■ TEXT SECTION ■
#####
Health Information Compliance Alert

Technology Training:

Warn Your Staffers About This Wireless Technology Trap

Physician groups and other rogue access points could destroy your compliance efforts.

If you don't clamp down on who can access your wireless network, you leave it wide open for unauthorized users -- including people who stumble onto it accidentally.

"A large problem right now is physicians' offices or other groups piggybacking on the wireless network of a hospital that shares the same space" such as in a medical plaza, says Tom Walsh of Tom Walsh Consulting in Overland Park, KS. If the separate group can jump onto your wireless router, you'd better believe a criminal can.

Your best strategy for avoiding this problem is to control your wireless access points -- the spots in your organization that allow users to connect to your router. Use this professional guidance to keep your wireless network safe from opportunists and crooks alike:

Match up MAC addresses: "Set up your wireless router so that it only accepts traffic from specific Machine Access Code (MAC) addresses," Walsh suggests. That forces any computers attempting to connect to the router to present the address like an ID, he explains.

Important: You must supply the MAC address for each device on your wireless network, including any that your staffers bring in, such as laptops or PDAs. And, any remote workers must configure their wireless networks the same way, or users can jump on their routers to access your network, Walsh says.
#####
■ RECORDS SUPPLIED ■
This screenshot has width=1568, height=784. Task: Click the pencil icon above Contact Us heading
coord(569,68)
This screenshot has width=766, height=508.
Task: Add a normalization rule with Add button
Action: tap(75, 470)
#####
■ PROBLEM SET ■
1) In the wireless network security text, where is Tom Walsh Consulting located?
2) Write the next part of the wireless network security text, starting right after its final sentence.

■ SET OF ANSWERS ■
1) Overland Park, KS.

2)
Ask for authentication: You must make staffers sign on to your wireless network using an approved username and password, says Chris Apgar, CISSP, president of Apgar & Associates in Portland, OR. That way, someone who's hijacked a machine with the right MAC address must still work to crack your security.

Test for easy access: Also called 'war driving' and 'parking lot surfing,' you must walk around your facility -- and your neighborhood -- to ensure that your wireless access signal reaches only as far as you want, and that your access controls are working, Apgar says.

Remember: You must do this at least once per year, and then more regularly as you suspect someone may be inappropriately using your wireless network.

The Bottom Line: Any users who connect to your wireless network without your permission are setting you up for a security breach, experts warn. Not only will they operate in a way that's incongruent with your policies and procedures, they could also allow identity thieves to sneak in through the back door. Crack down on inappropriate access now -- before your patients' PHI falls into the wrong hands.